И теперь мне приходится бывать ежедневно в Петроградском районе: Ленинградский областной и городской комитеты ВЛКСМ помещаются в здании рядом с особняком Кшесинской на углу улицы Куйбышева.
На Песочной меня с нетерпением ждали отец и брат. Их интересует, как выглядит самый маленький член нашей семьи, хватает ли ему материнского молока, как мы хотим его назвать. В связи с этим вспоминаем о ребятах, уехавших в Углич. Оказывается, сегодня утром Саша и отец написали письма матери и уже отправили их. Саша радостно возбужден: завтра у него начинаются занятия в университете, куда его приняли на философский факультет.
Вечером к нам зашел дядюшка Николай Анисимович. Пьем чай с сухарями, припасенными матерью для домашнего кваса. И тут наша беседа круто сворачивает на последние события под Ленинградом. Огец и дядя убеждены, что врага остановят, не пустят в город. А что дальше? Ведь все пути для подвоза продовольствия по железной дороге отрезаны. Саша достает карту Ленинградской области. Рассматриваем ее. Остается одна-единственная возможность — перевозка через Ладожское озеро и оттуда по Ириновской ветке в Ленинград.
— Но если немцы захватят Шлиссельбург, — а это вопрос дней (это уже говорю я, а мои собеседники хватаются за голову, — о том, что противник вышел к Неве, еще не сообщалось!), — тогда положение Ленинграда становится критическим.
Прежде водный путь от нас проходил вверх по Неве: от Шлиссельбурга по каналу вдоль берега Ладожского озера до р. Свирь. Далее по ней, Онежскому и Белому озерам, по Шексне в Волгу. Но путем через Ладогу никогда не пользовались. Уж не говоря о том, что озеро капризное, бурное, ни на западном, ни на восточном берегу Шлиссельбургской губы нет причалов. В довершение ко всему от ближайшего пункта на восточном берегу до станций Жихарево и Войбокало на Северной дороге несколько десятков километров бездорожья — сплошное мелколесье и топи. Нам с отцом эти места хорошо знакомы. Он два года работал в конторе Волховстроя на станции Назия, потом — нотариусом в городах Волхове и Новой Ладоге. Мы семьей приезжали туда на лето, исходили эти леса и болота вдоль и поперек в поисках ягод.

(Блок данных):
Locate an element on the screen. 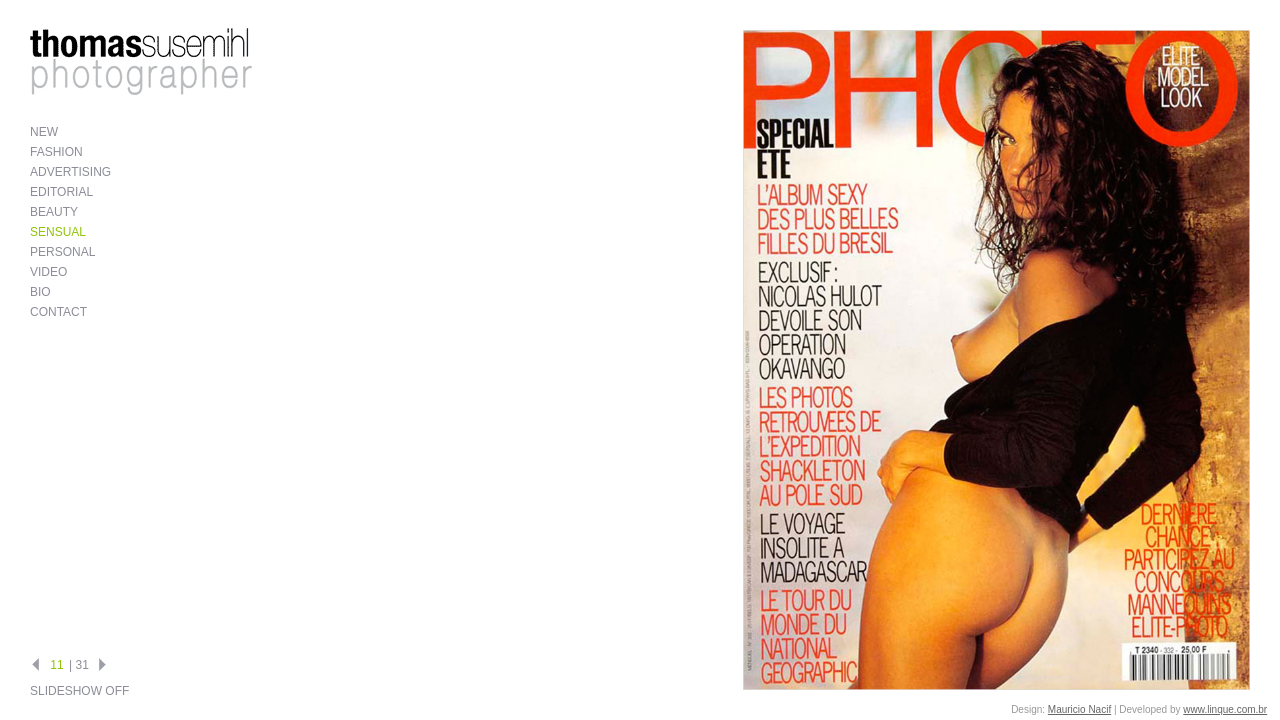  Sensual is located at coordinates (58, 232).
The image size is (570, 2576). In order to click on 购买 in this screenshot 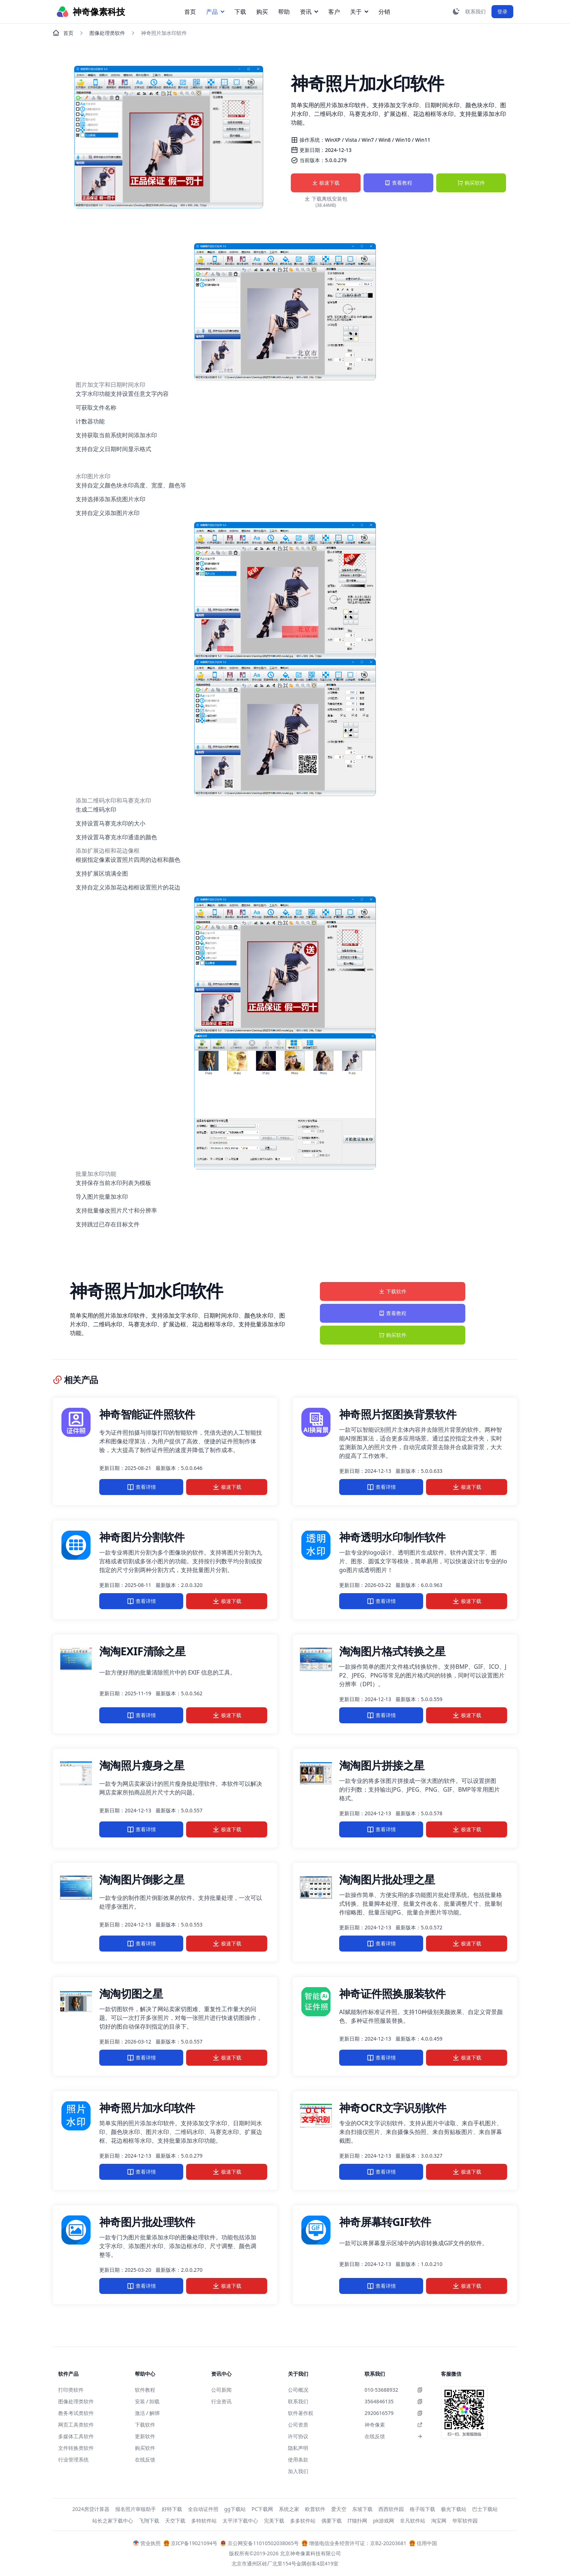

(Условие задания): Пожалуйста, перепишите отрывок от «И теперь мне» до «углу улицы Куйбышева.», заменив «ежедневно» на «каждый день». Опирайтесь только на исходный отрывок.

(Письменный ответ):
И теперь мне приходится бывать каждый день в Петроградском районе: Ленинградский областной и городской комитеты ВЛКСМ помещаются в здании рядом с особняком Кшесинской на углу улицы Куйбышева.